I read yet again that the BNF are refusing to change treatment guidelines because treatment has to be based on scientific evidence.
How I so wish the BNF and their ilk would put forward the scientific evidence which supports the guidelines they CURRENTLY provide - because I have yet to find it - and that includes asking the BNF for it.
How on earth can they say that new guidelines can only be formulated on scientific evidence when the old guidelines don't have any scientific evidence?
The only scientific evidence they do have is that injections of b12 will reverse serum b12 levels quite easily (reticulocyte counts usually improve after 6 days) - who cares!
Oh, I know, the scientists who, for decades, have been mistaking this neurological condition for a haematological one.

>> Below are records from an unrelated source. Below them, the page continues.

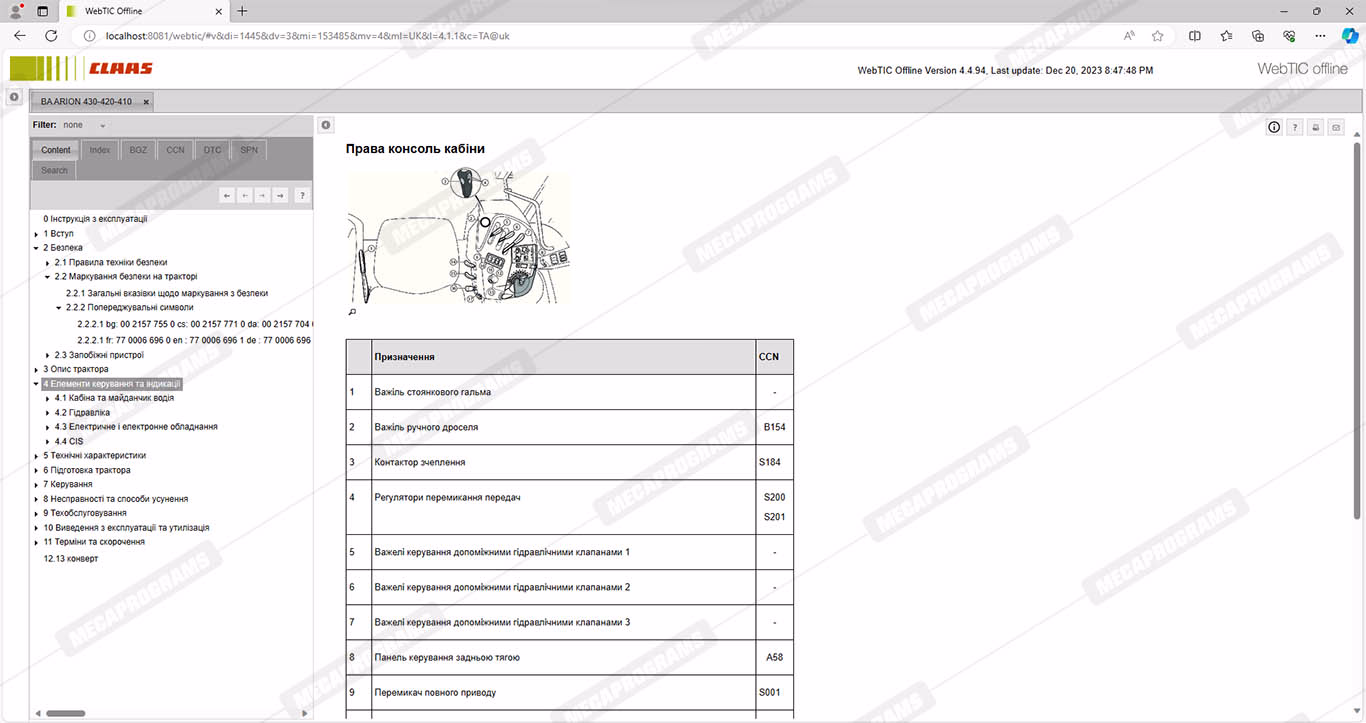Add this page to favorites
The height and width of the screenshot is (723, 1366).
click(1157, 35)
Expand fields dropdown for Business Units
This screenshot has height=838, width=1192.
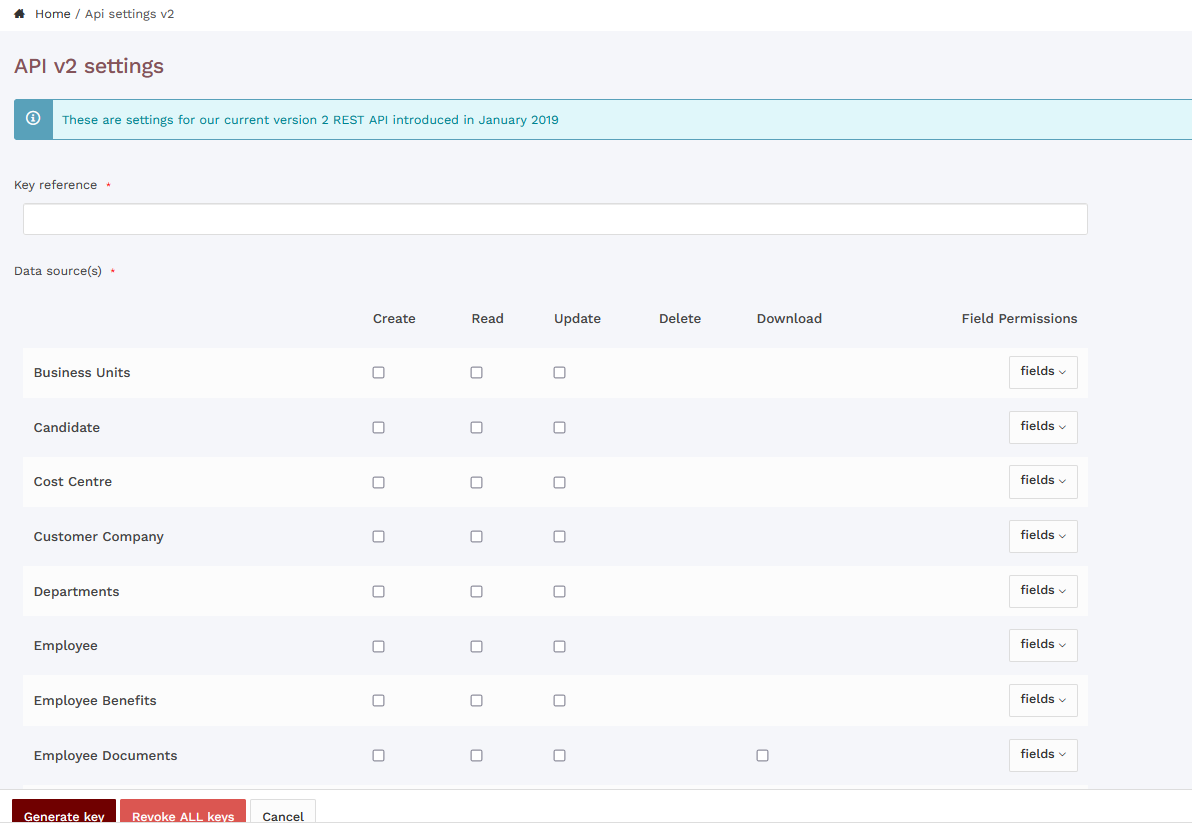tap(1043, 372)
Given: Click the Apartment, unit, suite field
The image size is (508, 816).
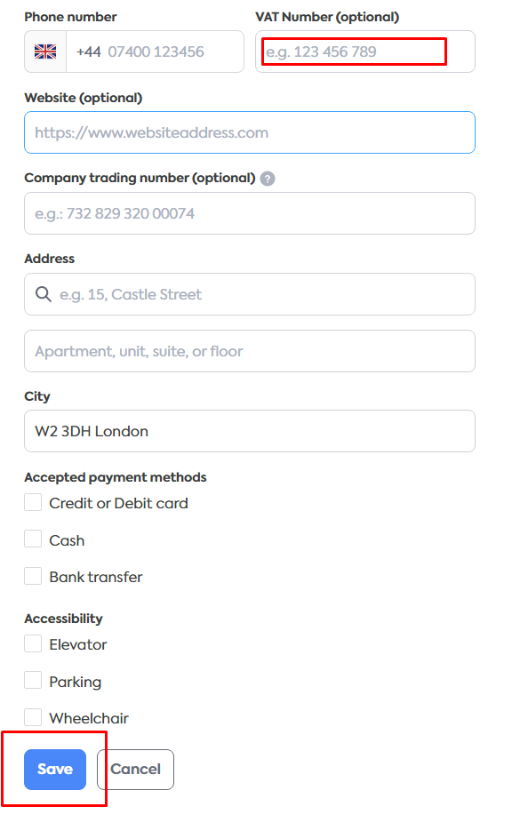Looking at the screenshot, I should (250, 351).
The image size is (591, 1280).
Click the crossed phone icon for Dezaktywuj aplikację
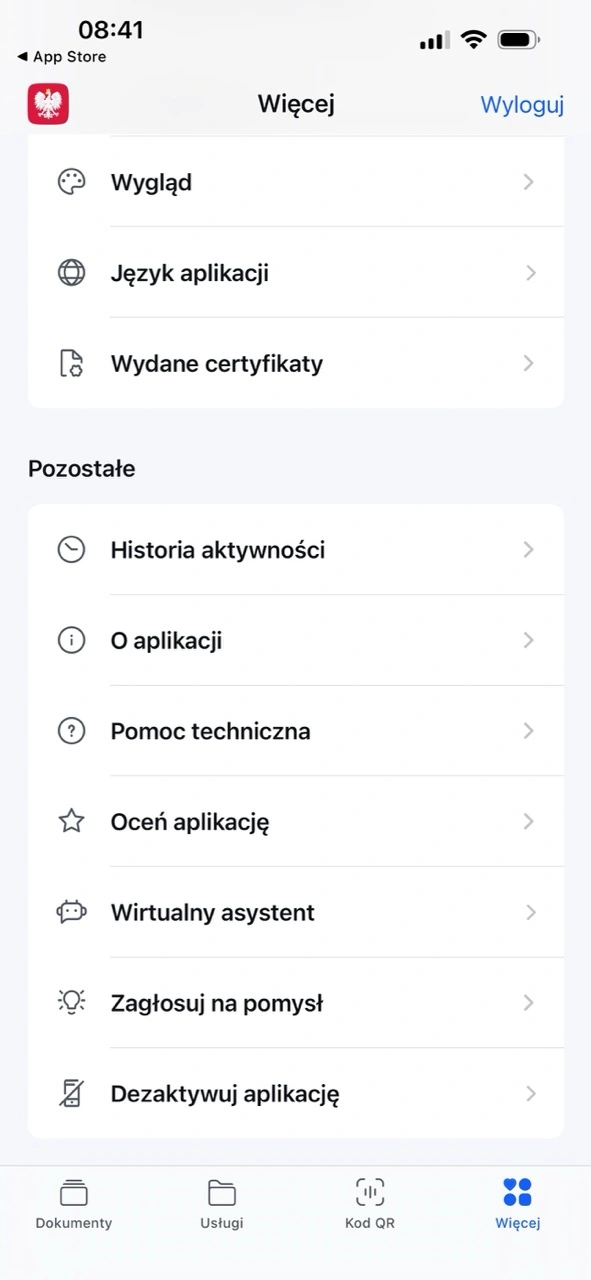click(x=71, y=1093)
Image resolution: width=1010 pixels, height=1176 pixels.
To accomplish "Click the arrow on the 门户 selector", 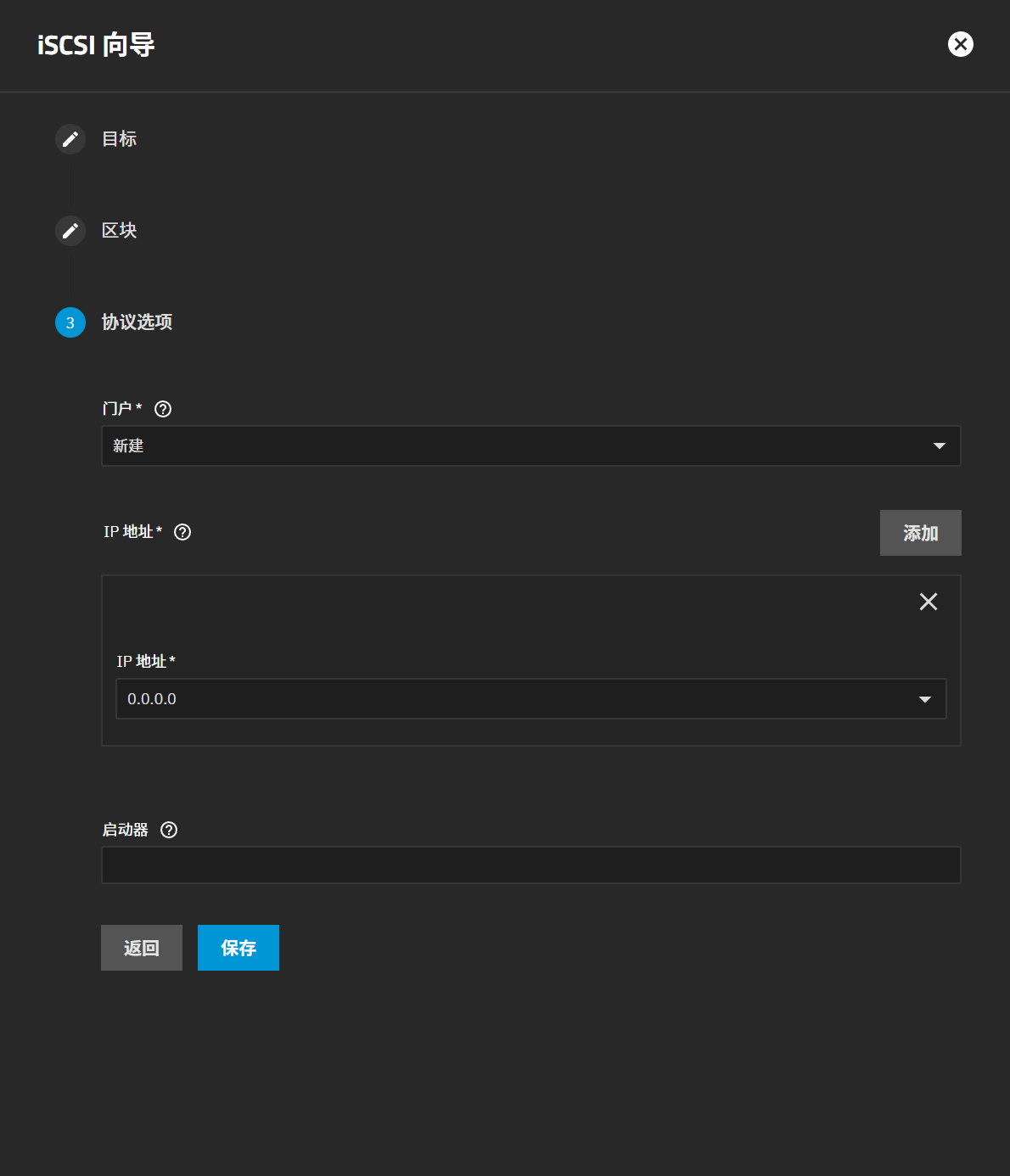I will tap(939, 446).
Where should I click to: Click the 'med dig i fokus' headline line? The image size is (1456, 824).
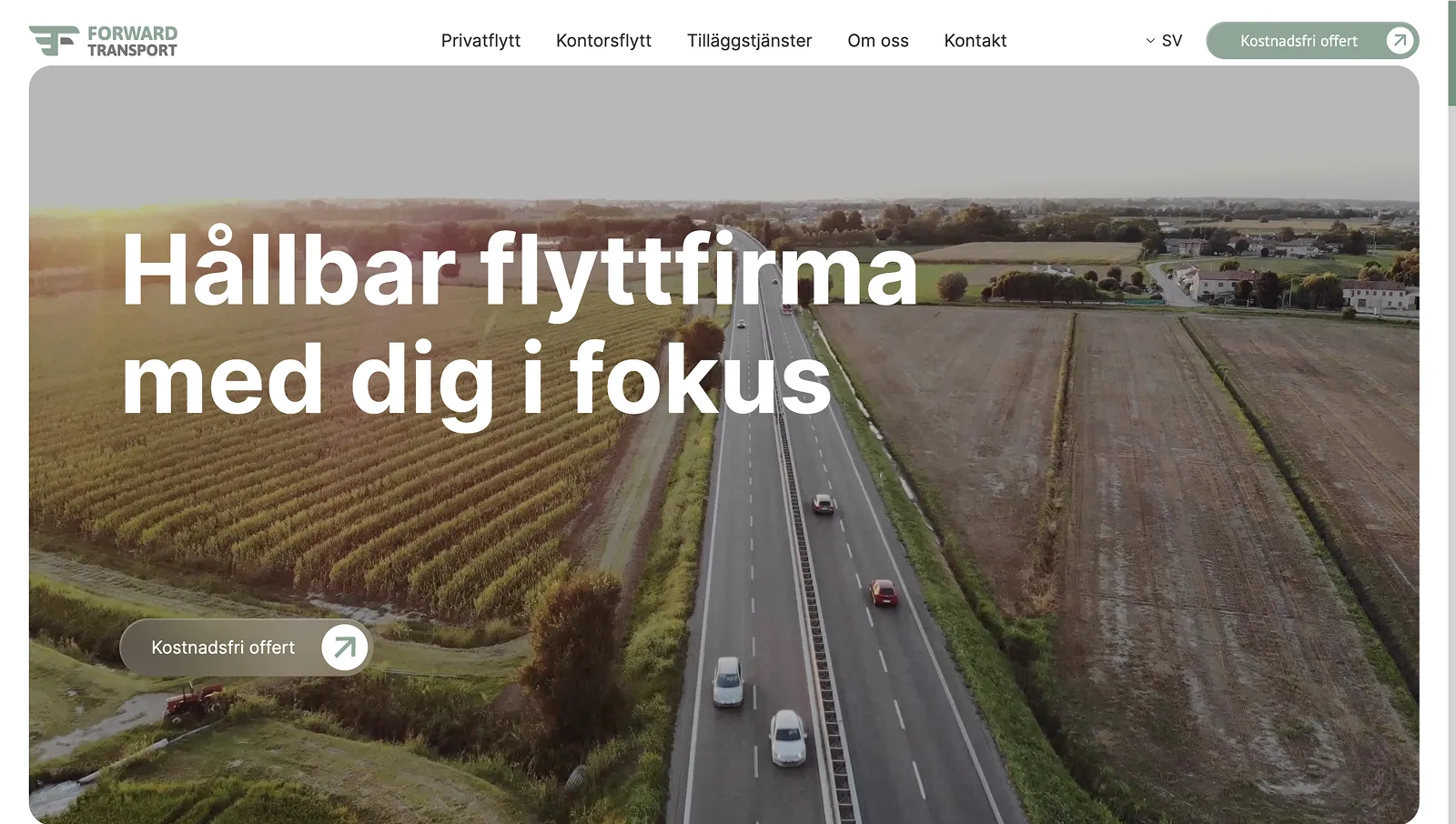tap(477, 380)
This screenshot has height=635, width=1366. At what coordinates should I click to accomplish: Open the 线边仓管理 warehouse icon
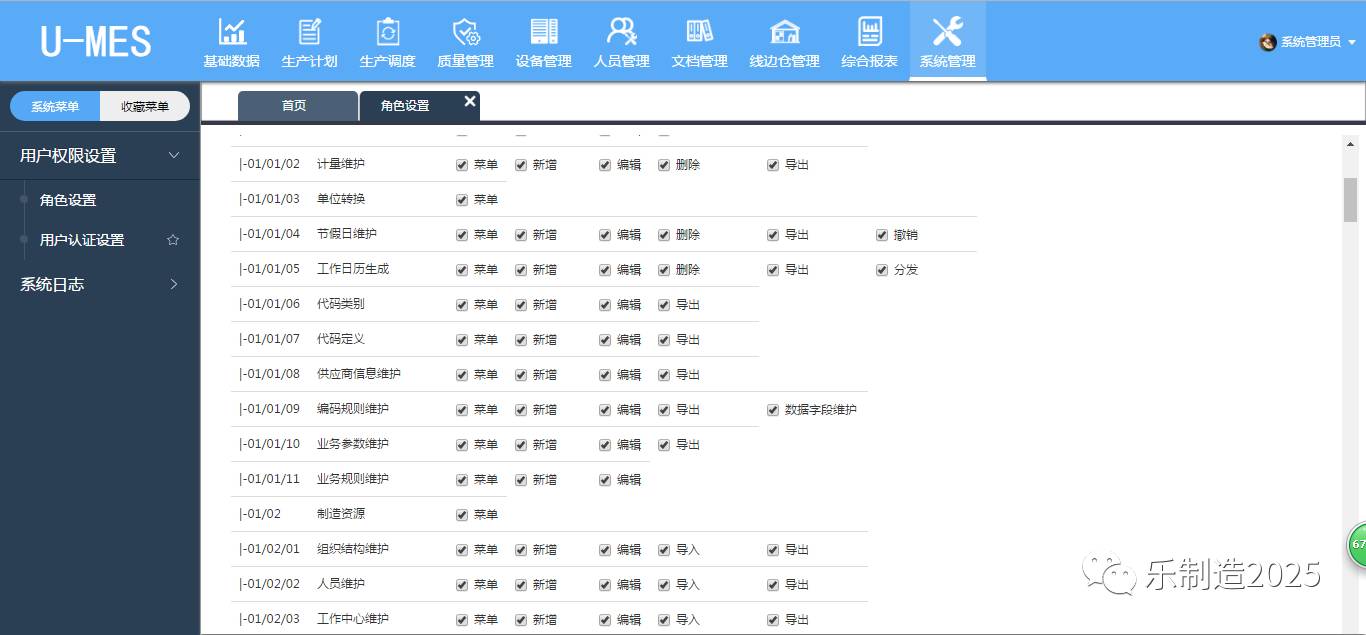tap(785, 33)
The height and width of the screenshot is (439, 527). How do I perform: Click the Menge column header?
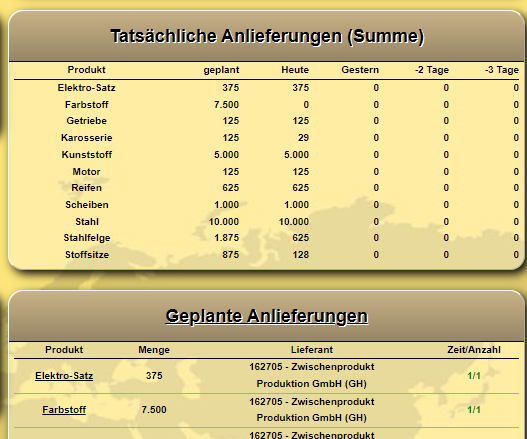(154, 350)
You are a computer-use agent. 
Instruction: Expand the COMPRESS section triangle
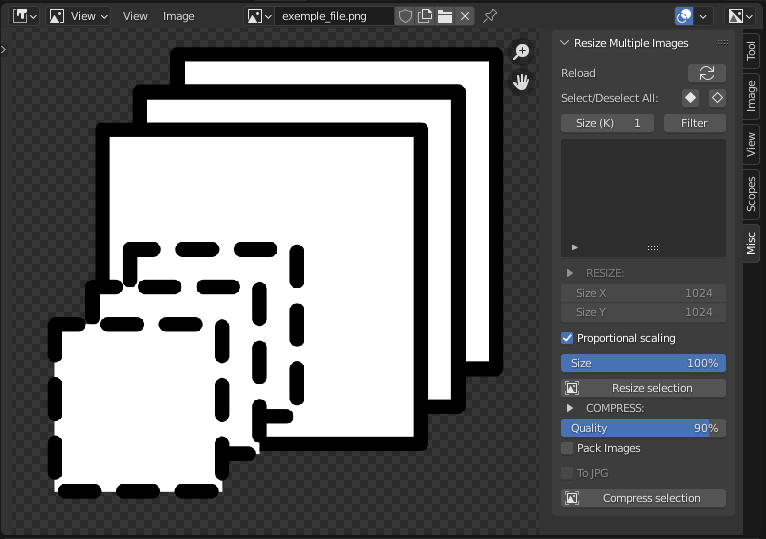570,408
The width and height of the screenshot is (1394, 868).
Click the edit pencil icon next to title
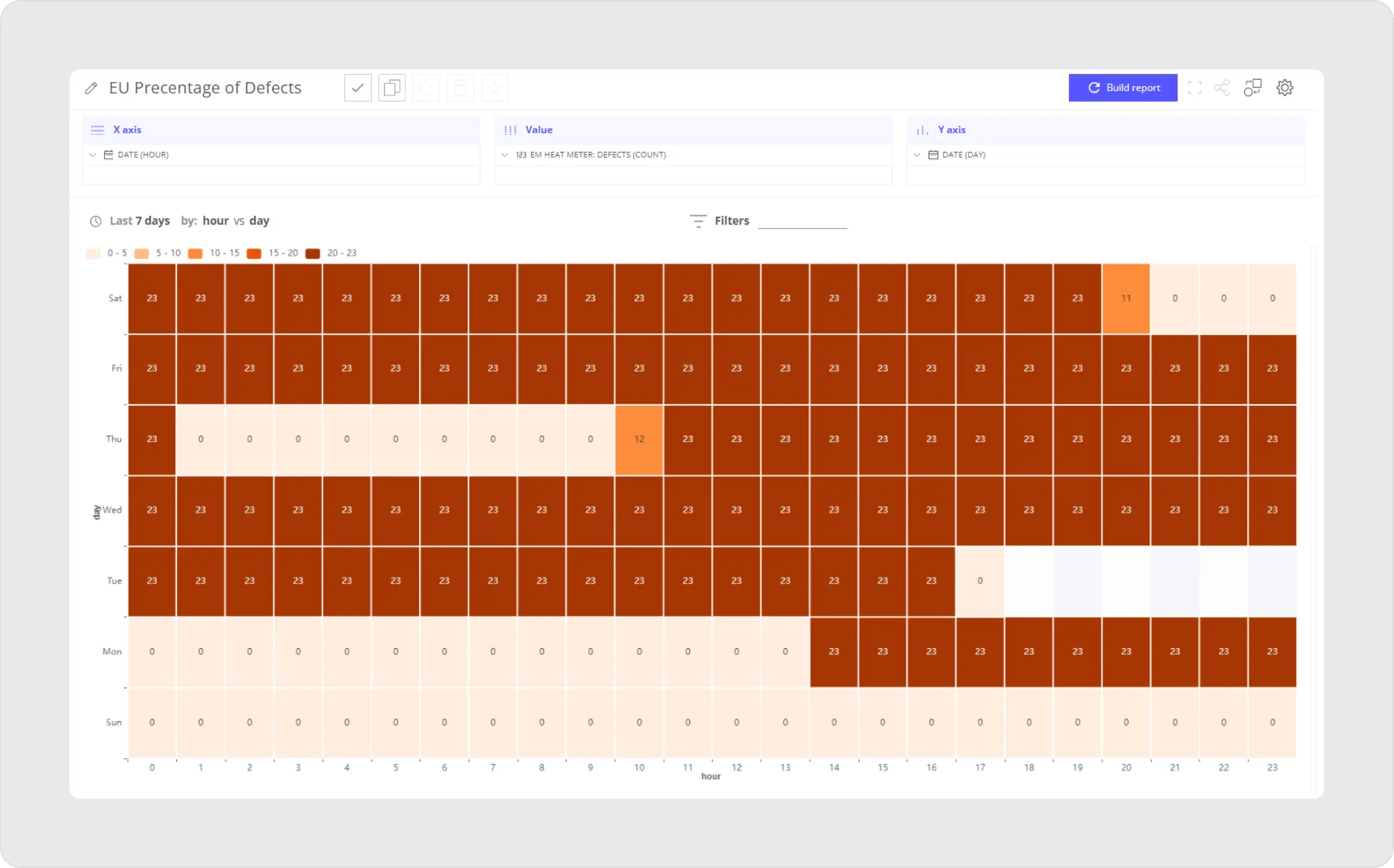coord(91,88)
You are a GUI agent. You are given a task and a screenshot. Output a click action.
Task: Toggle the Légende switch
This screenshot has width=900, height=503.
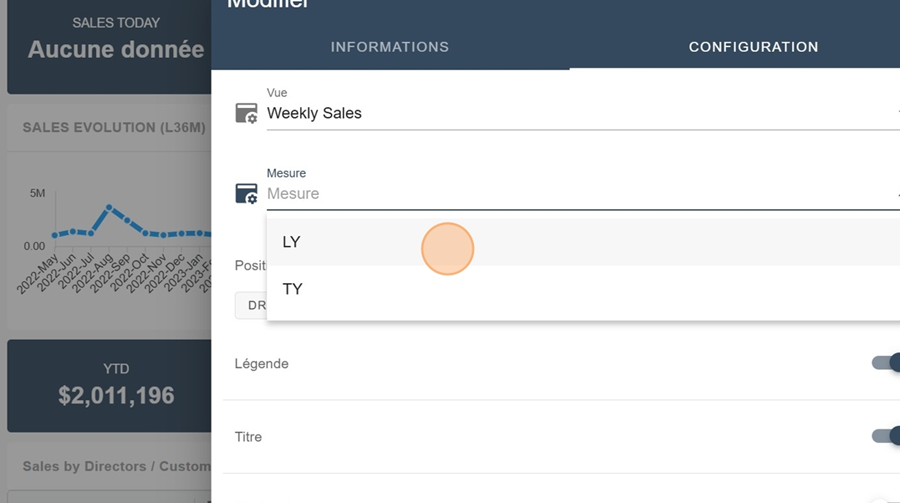886,363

I think also that I would like to come out and say a word in defence of doctors here - If you go onto the BMJ Vitamin b12 Hunt article and check out the CME section - although it only shows a few comments made by doctors, the roll on and roll off, you can clearly see that many doctors are now starting to 'get it.' But the one thing they are asking for is clearer instruction on how to treat in primary care.
What appears to be happening is that although bodies such as NICE, BNF, NEQAS etc have had this information thrust under their noses (unless they've been living under a rock for the past 3 months) they are still sticking with their abstention from responsibility pose.
In short they are leaving doctors with the sticky end!